I know the CX is just an older version. Not sure what the difference was. Maybe speed. Optical eye? You might be able to do a search here and see.Ahhh. Found this - http://www.t-shirtforums.com/vinyl-cutters-plotters-transfers/t4382-2.html#post42565 - that might be the difference.


----------



## exittshirts (May 29, 2007)

cheers! think i might get the cx24, i trust roland and ill be able to get things up and running alot sooner if i go the older model. its for thermoflex one colour line art, so i dont need the optical eye anyway.


----------



## jeeper6 (Jun 24, 2007)

i have a cx - 24 and love it.... the only problem i have is i need a good up to date cutter software i might can use with my corel x3 ?? right now i also am using flexibasic 6 .... yes 6 and old version i can't stand or do anything with..... someone please help me.


----------



## dcurtisroland (Jun 5, 2007)

jeeper6 said:


> i have a cx - 24 and love it.... the only problem i have is i need a good up to date cutter software i might can use with my corel x3 ?? right now i also am using flexibasic 6 .... yes 6 and old version i can't stand or do anything with..... someone please help me.


jeeper6,
You can order CutStudio for $70. It's the software that comes with the GX-24, but it will drive the older CAMM-1 models.

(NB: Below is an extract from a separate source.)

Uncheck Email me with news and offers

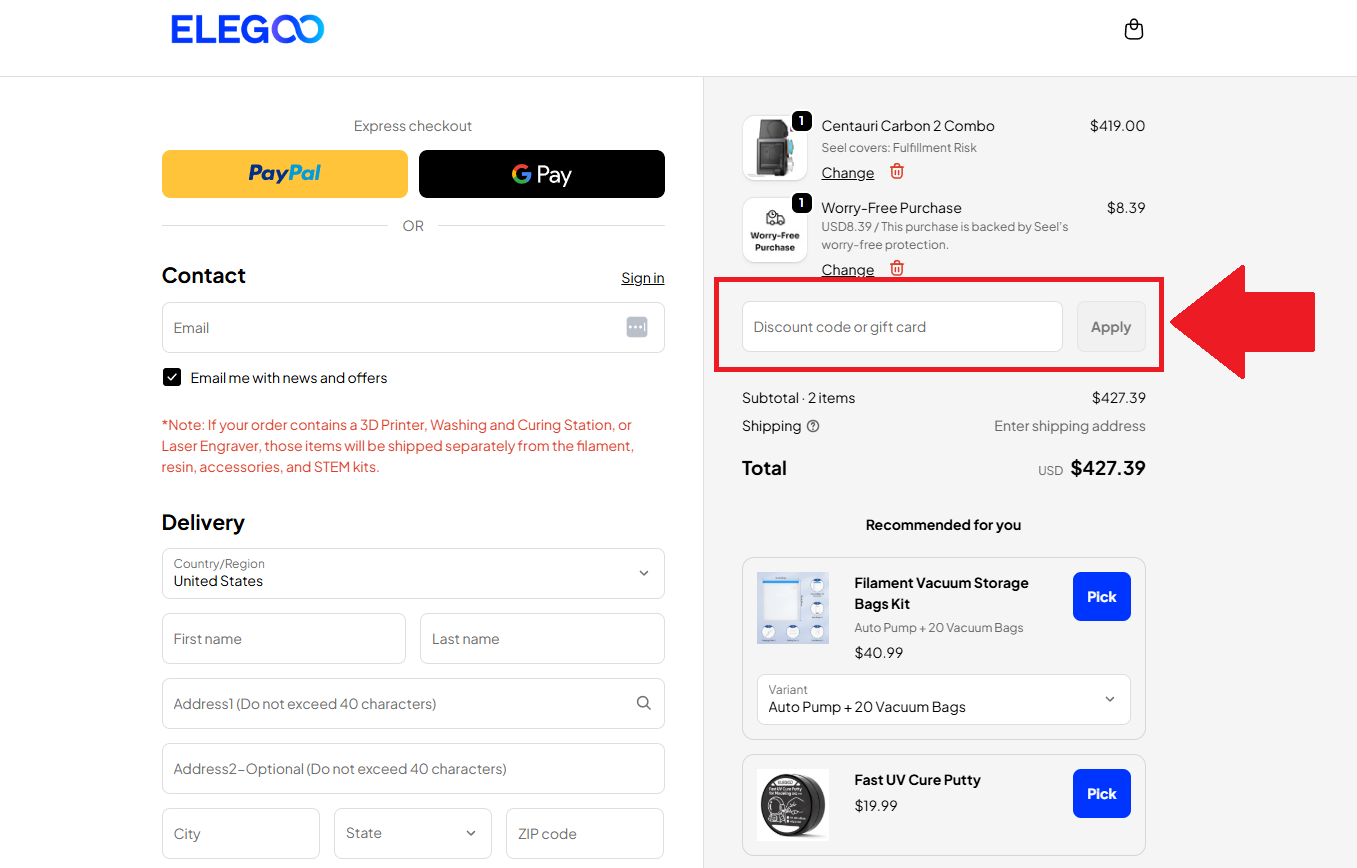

You can order it directly from your dealer or from Roland directly. 888 273-8895

If you'd like to see it in action, check out our youtube site, YouTube - asdvideos's Channel 

Hope this helps,
-Dana


----------



## chunkymonkey (Jul 7, 2010)

Recently picked up a cx-24 from criagslist...Love it! However I am having a hard time cutting glitter vinyl wasted so much vinyl I had to switch to a cameo to cut it which is quite odd in my book.


----------